• Source passage
<<<<
Accompanied by a friend who had often committed crimes with him, the man rode out a day later to make things right with the people he had wronged. Wandering across the San Joaquin Valley and coming over a rise, the two men saw another horseman approaching. The converted man recognized the rider as one of the people he had robbed. Reining his horse in the shade of a tree beside the road, he waited for the rider to approach.
The farmer, a man who prided himself on being the local disbeliever of Christianity, recognized him and began to tremble. He wondered if he could whip his horse
about fast enough to escape. But the repentant criminal was too close. The farmer watched in horror as the man who had once robbed him slipped off his horse and ran and knelt before him. Shock replaced the horror when the man began to ask forgiveness for his robbery.
“When did you begin to act like this?” the agnostic asked in amazement. “What has changed you? I didn't know that any religion would make a thief ask forgiveness. Tell me man, what has happened to you?”
Looking up at the farmer with a strangely softened expression, the converted criminal explained that he had gone to the Selma Seventh-day Adventist camp meeting, and that God had changed his life there.
The farmer pushed the brim of his hat back and thought a moment, then glanced down at the man kneeling on the ground. “Well,” he said finally, “I think I'll go to that meeting and see what it is they have to offer.” He urged his horse forward and disappeared over the rise, a little cloud of dust marking his passing.
The converted man went from one town to another throughout the San Joaquin Valley, admitting and confessing his many crimes to the people he had injured.
Word of his deeds traveled widely, finally reaching the attention of the local authorities. They called a grand jury to investigate the matter, and the jury summoned the former criminal to appear. When questioned whether the stories they had heard about him were true, he confessed to all the crimes he had committed. Startled, the jury listened, then withdrew to another room.
“What will we do with him?” the head juror asked.
“He's admitted to enough crimes to keep him in prison the rest of his life.”
“We have no choice,” someone commented. “The law says he must go to jail.”
>>>>
• Information supplied
<<<<
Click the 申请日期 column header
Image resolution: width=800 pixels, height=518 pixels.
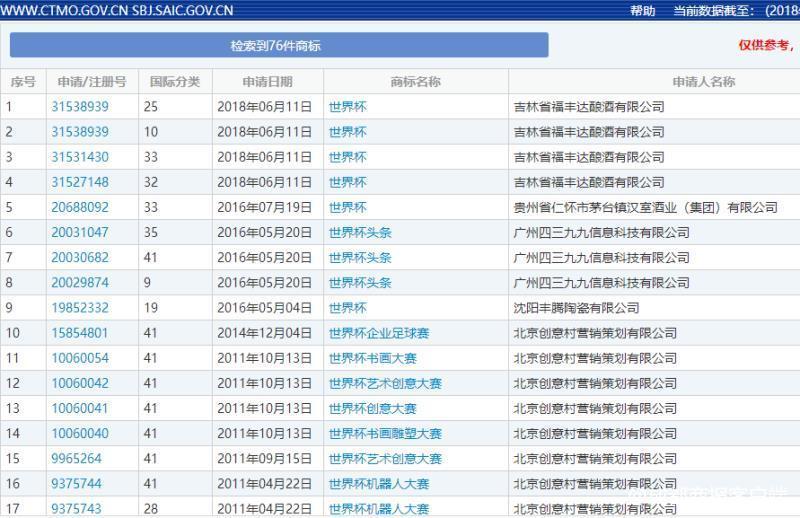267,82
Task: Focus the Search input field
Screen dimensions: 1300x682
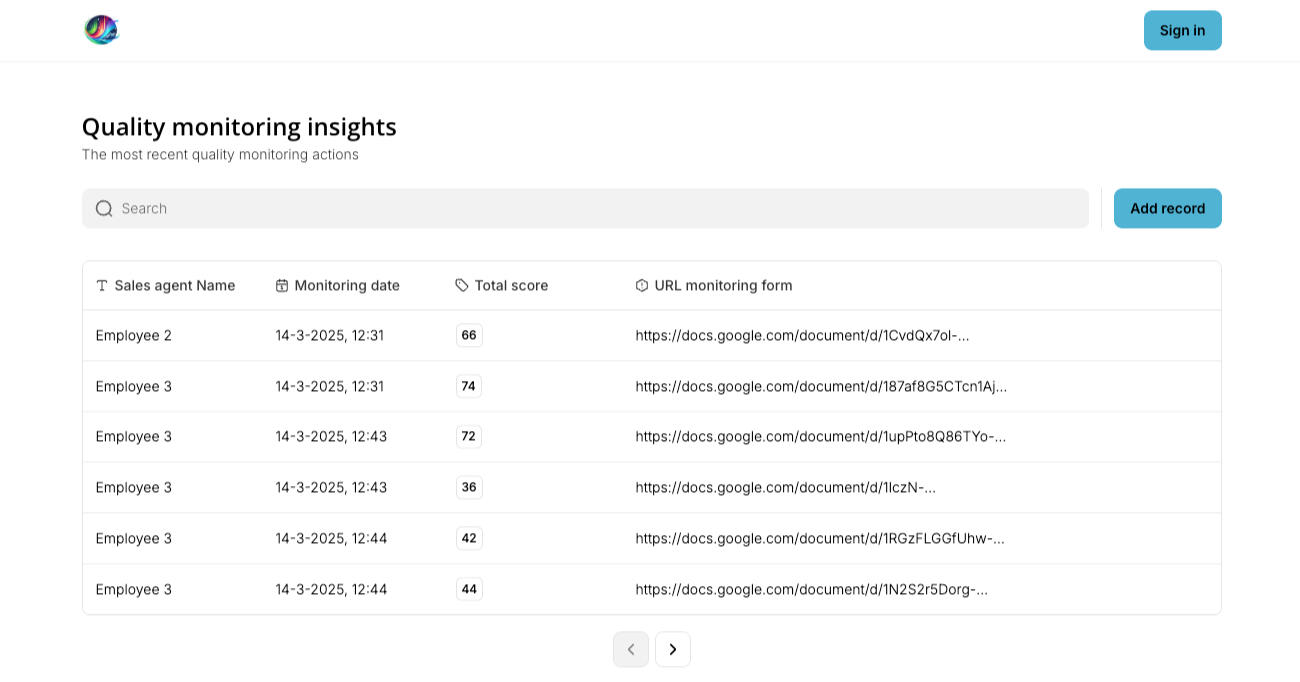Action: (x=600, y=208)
>>>>
<<<<
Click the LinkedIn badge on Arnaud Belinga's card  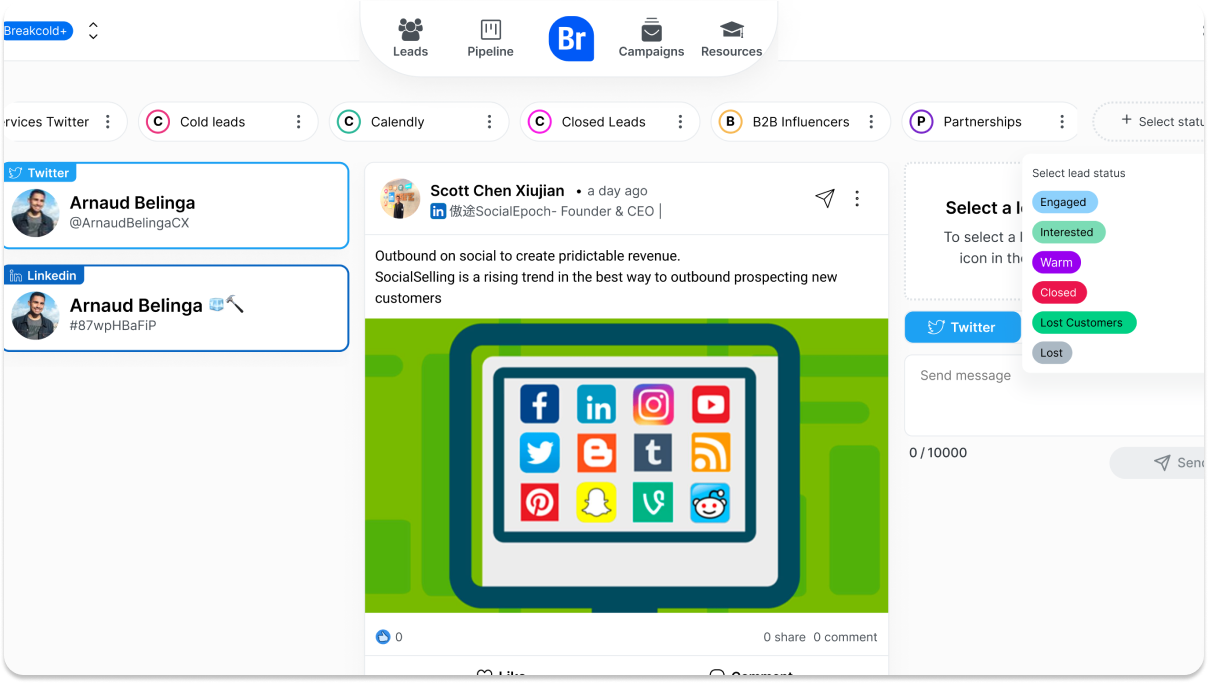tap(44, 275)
>>>>
<<<<
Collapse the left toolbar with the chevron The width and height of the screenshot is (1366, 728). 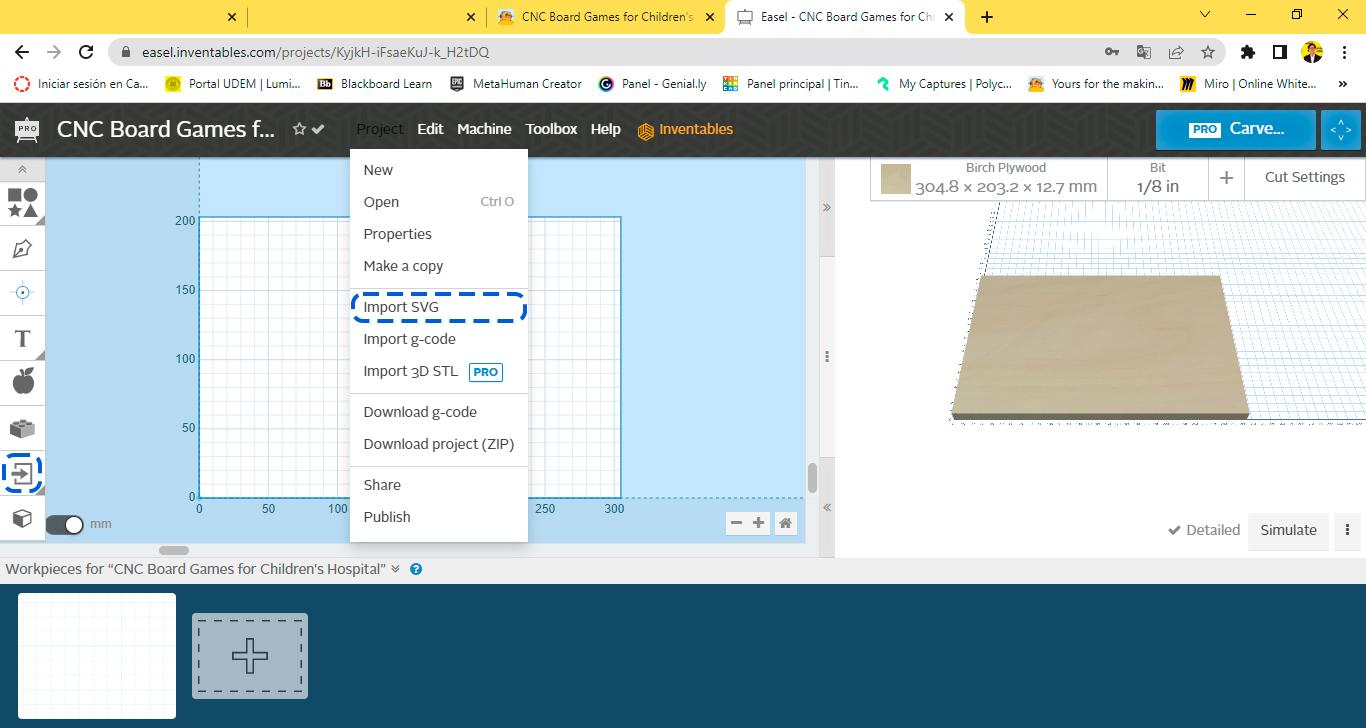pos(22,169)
>>>>
Reproduce the story of the repentant robber word for word, from "Accompanied by a" to "for his robbery.". Work only from the story of the repentant robber, not from the items.

Accompanied by a friend who had often committed crimes with him, the man rode out a day later to make things right with the people he had wronged. Wandering across the San Joaquin Valley and coming over a rise, the two men saw another horseman approaching. The converted man recognized the rider as one of the people he had robbed. Reining his horse in the shade of a tree beside the road, he waited for the rider to approach.
The farmer, a man who prided himself on being the local disbeliever of Christianity, recognized him and began to tremble. He wondered if he could whip his horse
about fast enough to escape. But the repentant criminal was too close. The farmer watched in horror as the man who had once robbed him slipped off his horse and ran and knelt before him. Shock replaced the horror when the man began to ask forgiveness for his robbery.